Mersin’de ulusalcı kesim yazarlarından Avukat izzet Uludağ bugün Demokrat Mersin Haber Sitesi’nde panelin hemen ardından sıcağı sıcağına kaleme aldığı yazı CHP camiasında bomba etkisi yarattı. İlk olarak panelin HDP Milletvekili Aday Adayı Ahmet Özer’e emanet edilmesini eleştiren İzzet Uludağ, “Bugün özelikle CHP içinde sözcüklerle oynanarak ya da kavram kargaşası çıkartılarak kafa karışıklığı yaratılmak istenmektedir. “Eşit yurttaşlık” ve “Yurttaşlar arasındaki eşitlik” kavramları da bu çabaya ve amaca uygundur. Özellikle günümüzde bölgede ABD’nin kara gücü olarak kargaşa yaratan, Türkiye’nin ve diğer bölge ülkelerinin toprak bütünlüğüne musallat olan PKK/PYD terörüne karşı harekat yürüttüğümüz bu günlerde, CHP MERSİN İL BAŞKANLIĞI tarafından düzenlenen bu panelin konusunu kimin saptadığı, bu panele bu başlığı kimin ve hangi amaçla koyduğu ve paneli yönetmek için seçilen ve CHP ile de bir ilgisi olmayan ve siyasi kişiliği Mersin’de yaşayan herkes tarafından yakından bilinen bir kişinin kimliği bizim için çok önemlidir” ifadelerine yer verdi.

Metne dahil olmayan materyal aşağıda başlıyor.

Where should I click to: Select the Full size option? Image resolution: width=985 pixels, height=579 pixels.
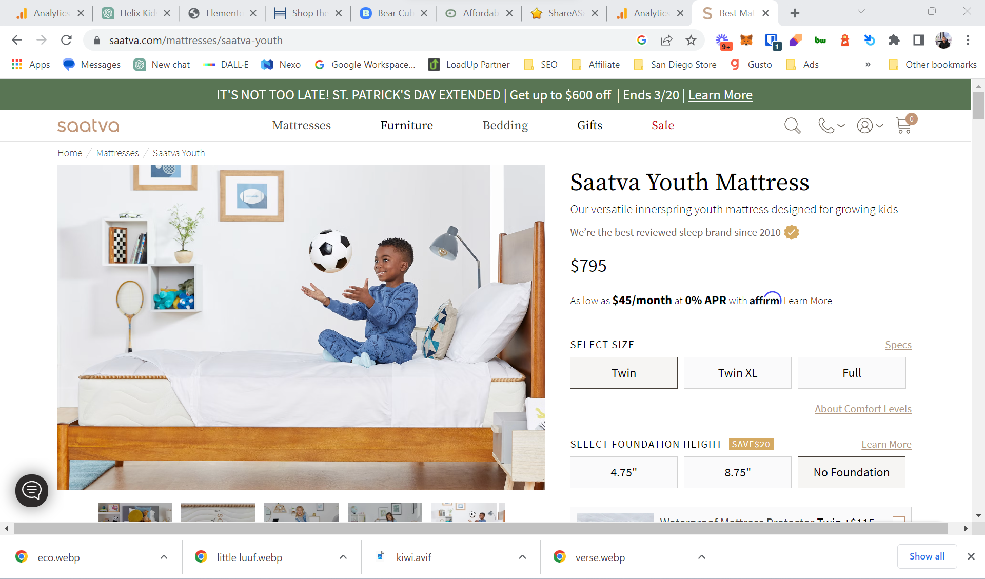pos(852,373)
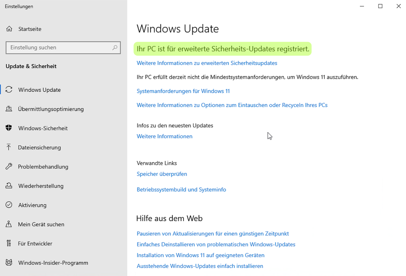Open Übermittlungsoptimierung via its icon
The height and width of the screenshot is (276, 406).
click(9, 109)
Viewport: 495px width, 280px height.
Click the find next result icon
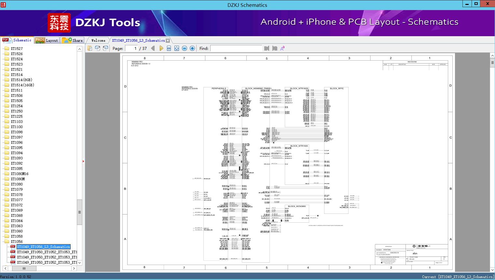275,48
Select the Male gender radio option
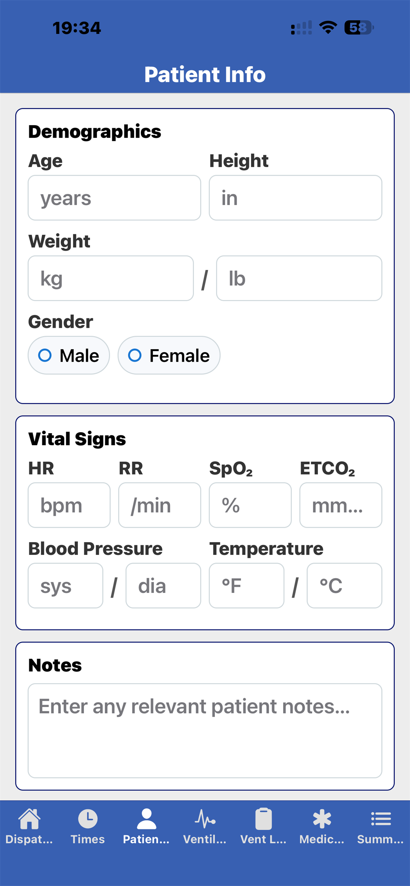410x886 pixels. point(69,355)
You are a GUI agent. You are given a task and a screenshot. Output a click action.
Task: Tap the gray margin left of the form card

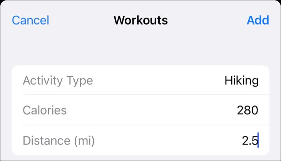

İŞTE AVUKAT İZZET ULUDAĞ’IN SES GETİREN YAZISI
“KAFA KARIŞIKLIĞI YARATILMAK İSTENMEKTEDİR”
“EŞİT YURTTAŞLIK” VE TÜRKİYE CUMHURİYETİ’NİN VE DAYANDIĞI ANAYASAL İLKE OLAN ALTI OK’UN SONUCU OLUŞAN “YURTTAŞLARIN EŞİTLİĞİ” KAVRAMI NEDİR?
Bugün özelikle CHP içinde sözcüklerle oynanarak ya da kavram kargaşası çıkartılarak kafa karışıklığı yaratılmak istenmektedir.
“Eşit yurttaşlık” ve “Yurttaşlar arasındaki eşitlik” kavramları da bu çabaya ve amaca uygundur.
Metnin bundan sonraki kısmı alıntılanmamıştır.